Pick out each line in the records below that contains the word "Task" and copy those lines in full.
===== LISTING =====
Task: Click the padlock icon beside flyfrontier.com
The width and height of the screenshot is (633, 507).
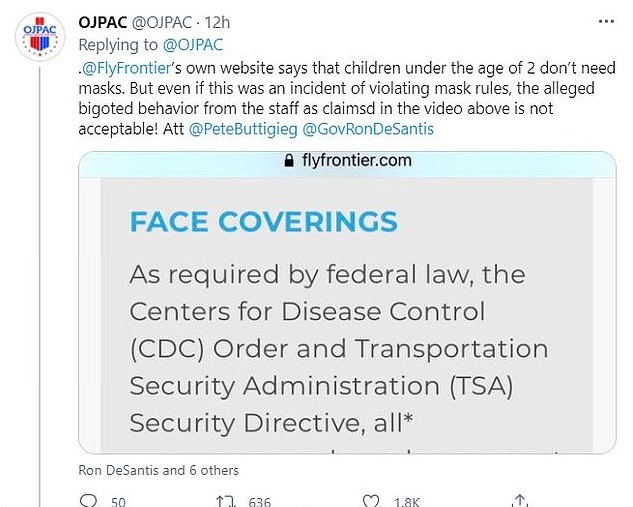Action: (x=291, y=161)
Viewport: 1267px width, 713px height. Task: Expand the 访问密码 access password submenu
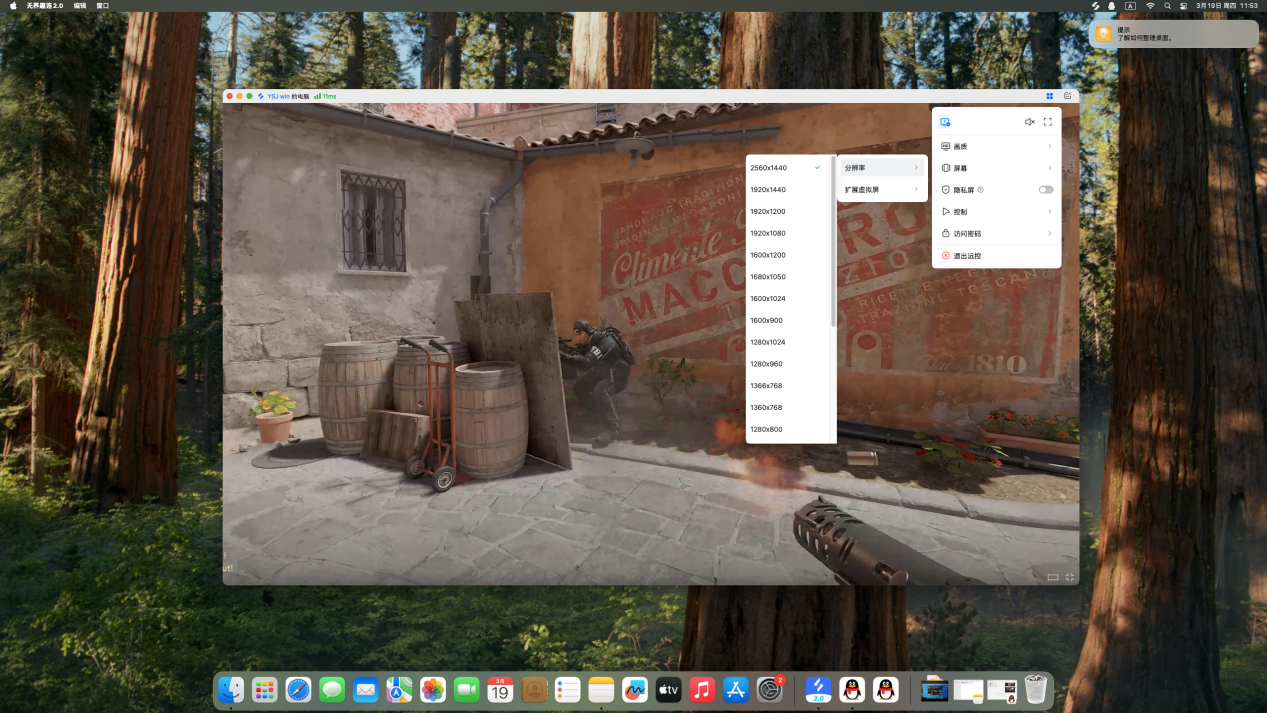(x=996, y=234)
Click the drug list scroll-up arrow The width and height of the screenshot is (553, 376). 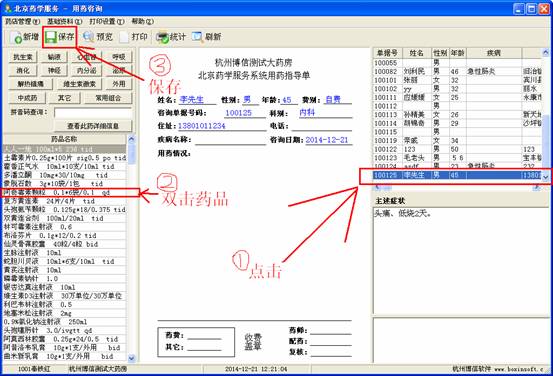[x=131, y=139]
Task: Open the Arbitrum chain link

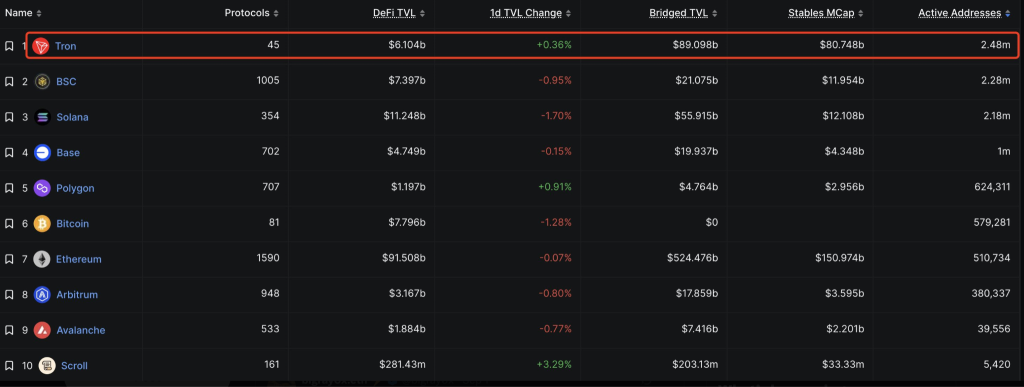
=====
SOLUTION TO THIS EXERCISE =
Task: Click the padlock icon beside flyfrontier.com
Viewport: 1267px width, 713px height. Task: Expand the 访问密码 access password submenu
Task: Open the Arbitrum chain link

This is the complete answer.